The West Bank and Gaza Tertiary Education Project was designed to improve the policy-making environment for tertiary education and increase the efficiency of tertiary education institutions. It aimed at creating incentives and providing the basis for better efficiency, quality and relevance of tertiary education institutions, in order to meet the socioeconomic needs of the Palestinian Territories population. The project drew from lessons gained through preparation and implementation of similar GWBTF financed higher education projects in other countries where the introduction of merit-based allocation of funds for universities and colleges to other project components, particularly increasing funding for the Quality Improvement Facilities (QIF) grant and related consulting services, has proved beneficial. Project identification and preparation also benefited from a World Bank report entitled New Challenges for Tertiary Education (2002) and Lifelong Learning in the Global Knowledge Economy (2003). Consultations with stakeholders contributed to exploring and building consensus around various policy options as well as to explaining the implications of each potential policy reform.
The Tertiary Education Project helped to achieve the following key results during the period 2005-2012:
Bank Group Contribution
The project profited from a strong ownership and commitment by the Palestinian Authority, demonstrated by the adoption of many of the policy reforms proposed in the 2002 Higher Education Strategy, which aimed at making the system more effective, more accessible to students from low income households, more relevant to Palestinian economic and development needs, and financially sustainable. While the United Nations Educational, Scientific and Cultural Organization (UNESCO) took over the expansion of the student aid program component, the other components of the project were carried out with a total funding of US$21.6 million in Trust Fund grants, where IDA initially contributed an amount of US$10 million—later complemented by additional financing of US$5 million—and the European Commission provided financing of US$6.6 million.
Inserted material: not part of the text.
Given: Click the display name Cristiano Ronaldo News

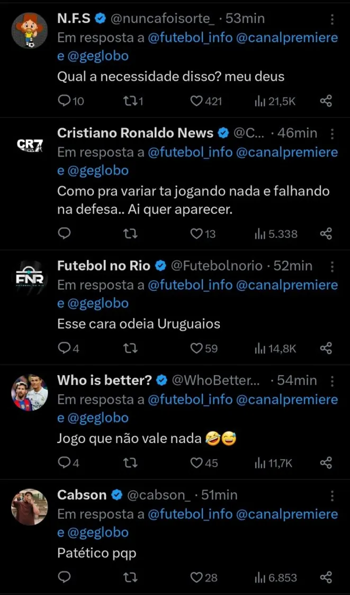Looking at the screenshot, I should (134, 134).
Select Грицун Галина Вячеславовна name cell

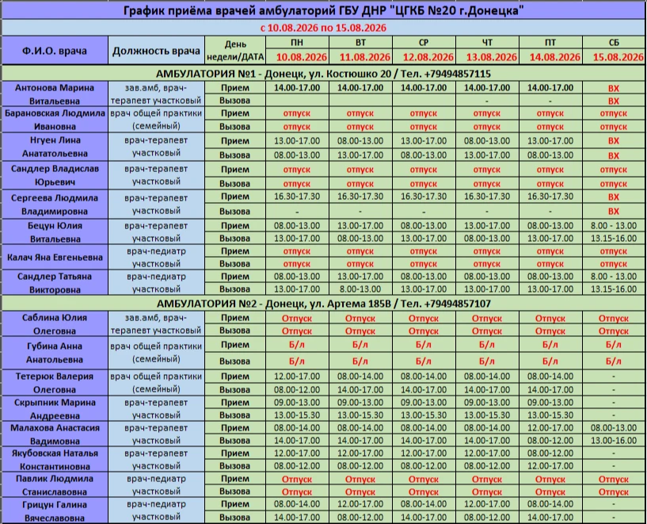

The project benefited from collaboration between the World Bank Group and partners such as UNESCO and the European Commission. The European Commission co-financed consultant services and training to strengthen the capacity and efficiency of TEIs and to support the QIFs. Additionally, the high level of collaboration and participation from all local stakeholders set the ground for the overall success of the project.
The activities funded under the project’s QIFs contributed to more efficient ties between TEIs and the labor market. The educational programs funded under the project have significantly increased employment opportunities as in the case of health professions such as midwifery and anesthesia to name a few. Furthermore, the project positively impacted the dialogue between TEIs and the labor market, and TEIs are now making their educational programs more relevant to provide the labor market with the needed skills. TEIs are now also more effective and efficient at sharing information with the labor market through career days and fairs where students can interact with potential employers.
Students were the main beneficiaries of the project, together with the universities and colleges and other regulatory agencies in higher education. The Ministry of Education and Higher Education also benefited from the project. It was noted that the “QIF has invested its resources in educational programs that significantly increased employment opportunities. For example, in health professions such as midwifery and anesthesia, there is immediate demand and close to 100% employability for the graduates after studying for two years. The same is the case for pharmacists, science lab technicians, and specialists in autotronics in Gaza… R&D relevant projects have not only had a short-term impact in terms of employability, but have the potential to be the backbone to build a more productive and competitive economy [and] QIF has provided some basic building blocks in that direction.”